Les péniches Freycinet, silencieuses et peu polluantes

Avec les péniches appelées Freycinet (du nom de l'ingénieur et ministre Charles de Freycinet) mais aussi des bateaux et des barques plus légères, le transport peut s'adapter à toutes les voies navigables, les fleuves, les rivières et les canaux. Seulement, après des décennies de négligence, il faut aujourd'hui réaménager les berges, les adapter aux entreprises qui doivent elles aussi apprendre à s'installer plus près des berges. En France, il faut aussi réparer les écluses, rénover les ponts et construire des quais. La ville de Strasbourg a montré l'exemple, des bateaux silencieux et peu polluants rejoignent le centre-ville aux heures de pointe quand les voitures et les camions sont coincés dans les bouchons.

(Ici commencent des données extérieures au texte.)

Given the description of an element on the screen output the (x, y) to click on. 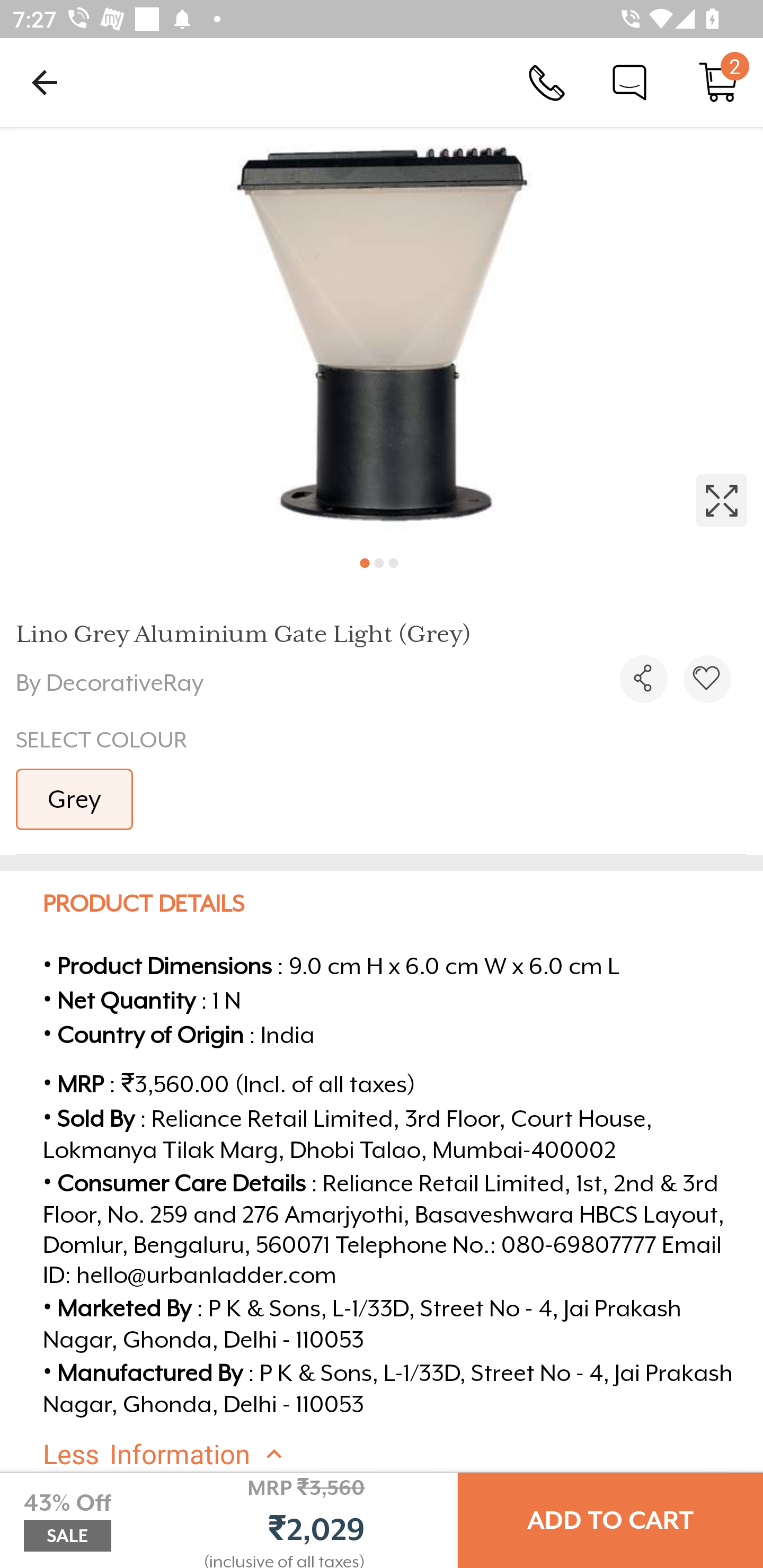
Navigate up (44, 82)
Call Us (546, 81)
Chat (629, 81)
Cart (718, 81)
 (381, 334)
 (643, 678)
 (706, 678)
Grey (74, 798)
Less Information  (396, 1454)
ADD TO CART (610, 1520)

Délaissées en France depuis trente ans au profit de la route et du chemin de fer, les voies navigables ont aujourd'hui le vent en poupe. Le transport fluvial est silencieux et cinq fois moins polluant que les autres moyens de transport. Nos voisins européens belges, allemands et néerlandais l'ont compris depuis longtemps mais les Français sont maintenant convaincus.

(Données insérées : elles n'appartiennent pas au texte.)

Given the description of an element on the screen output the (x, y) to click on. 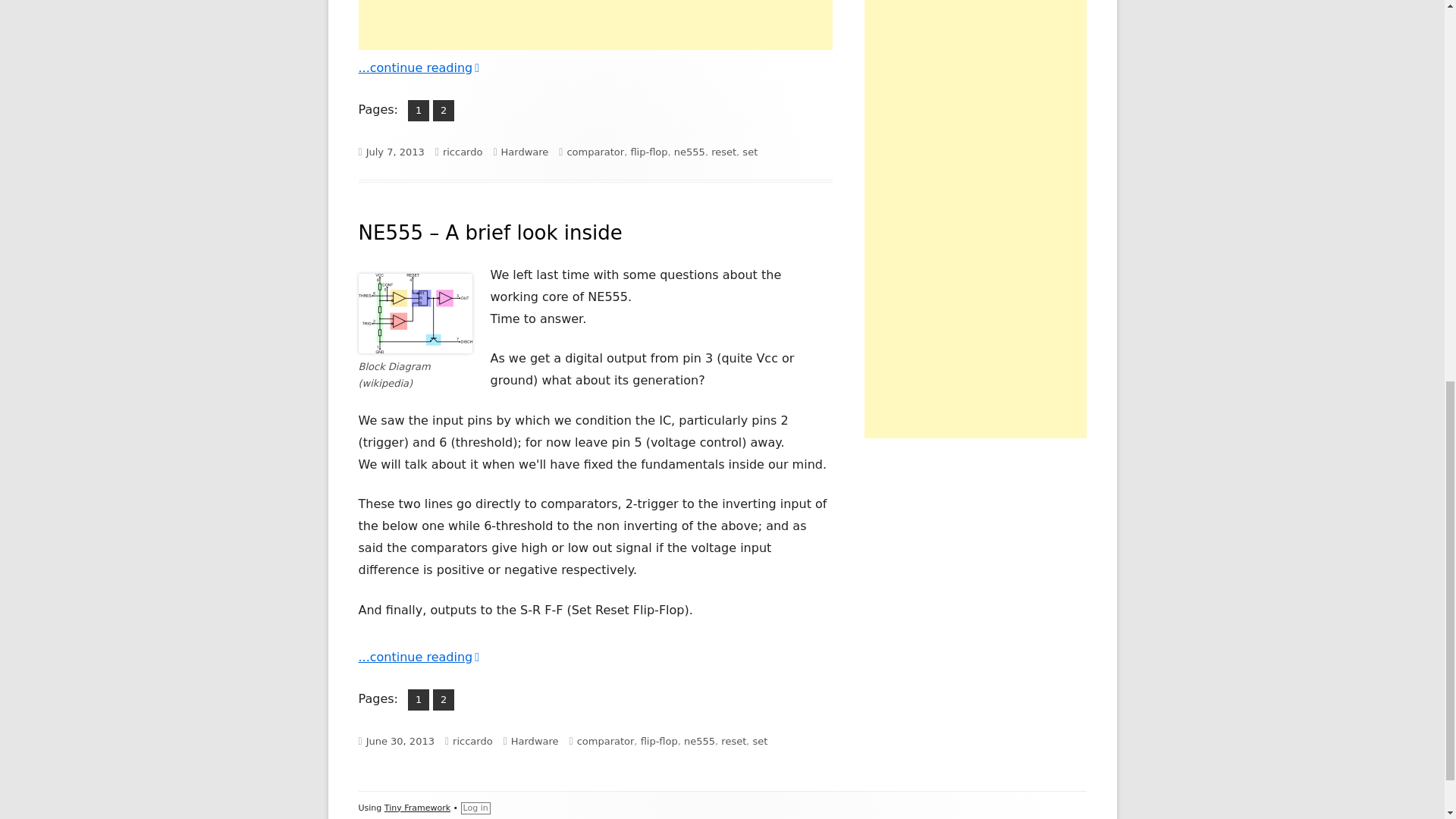
comparator (605, 740)
flip-flop (418, 699)
reset (443, 110)
Hardware (659, 740)
comparator (723, 152)
set (524, 152)
June 30, 2013 (595, 152)
Advertisement (749, 152)
July 7, 2013 (399, 740)
Hardware (594, 24)
flip-flop (443, 699)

Le canal Seine Nord Europe, une autoroute fluviale France-Benelux

À Paris, au gouvernement comme à la Commission de Bruxelles, le soutien est là. La première concrétisation de cette nouvelle volonté se concrétisera d'ici 2028 avec le projet Seine-Nord Europe. Ce grand raccordement, une sorte d'autoroute fluviale reliera sur 100 km les ports français en partant du Havre jusqu'aux terminaux belges et néerlandais.

Didier Léandri dirige la branche française des industries fluviales et collabore avec ses partenaires européens. « La demande des clients est forte, constate-t-il. Les entreprises ont compris qu'avec le fluvial, elles renforcent leur carte écologique tout en profitant d'un stockage sur les bateaux. C'est une option non négligeable, les délais plus longs peuvent au final s'avérer bien utiles. Parmi les secteurs en développement ces deux dernières années, outre les céréaliers, on trouve l'industrie du déchet, l'industrie pharmaceutique et celle des produits toxiques et dangereux. »

Le tourisme fluvial, au fil de l'eau

Parce qu'il faut toujours voir le positif même dans les crises, Thierry Guimbaud, le directeur général des VNF, les Voies Navigables de France, sait qu'avec les restrictions du tourisme à l'étranger, les français, cet été, vont découvrir l'autre atout du secteur fluvial, le transport des passagers. « En France, explique-t-il, c'est un paradoxe, mais jusqu'à présent, les étrangers européens (belges, allemands, hollandais, britanniques) et plus lointains (canadiens, américains, chinois et australiens) composaient près de 60% de la clientèle. Avec la crise sanitaire, renchérit-il, les demandes des Français ont déjà commencé à arriver. Ils vont pouvoir découvrir les 3 secteurs du tourisme fluvial : le premier, celui des bateaux-mouches, près de 10 millions de touristes par an, à Paris comme dans de grandes villes historiques comme Lyon, Lille, Bordeaux. Le second secteur est la croisière. De véritables restaurants et petits hôtels flottants. Le troisième segment concerne la location de bateaux fluviaux. Ces bateaux sont aisés à piloter, il suffit d'une heure ou deux pour apprendre. Pour parler avec une image, on peut dire que ce sont les camping-cars de l'eau ! »

Les Jeux Olympiques de 2024 et le futur Grand Paris

Outre les marchandises et les produits agricoles, le transport fluvial connait un grand succès auprès du bâtiment (matières premières, outils et matériaux.)C'est d'ailleurs ce mode de transport que Paris privilégie pour construire et aménager les sites des futurs Jeux Olympiques, en 2024.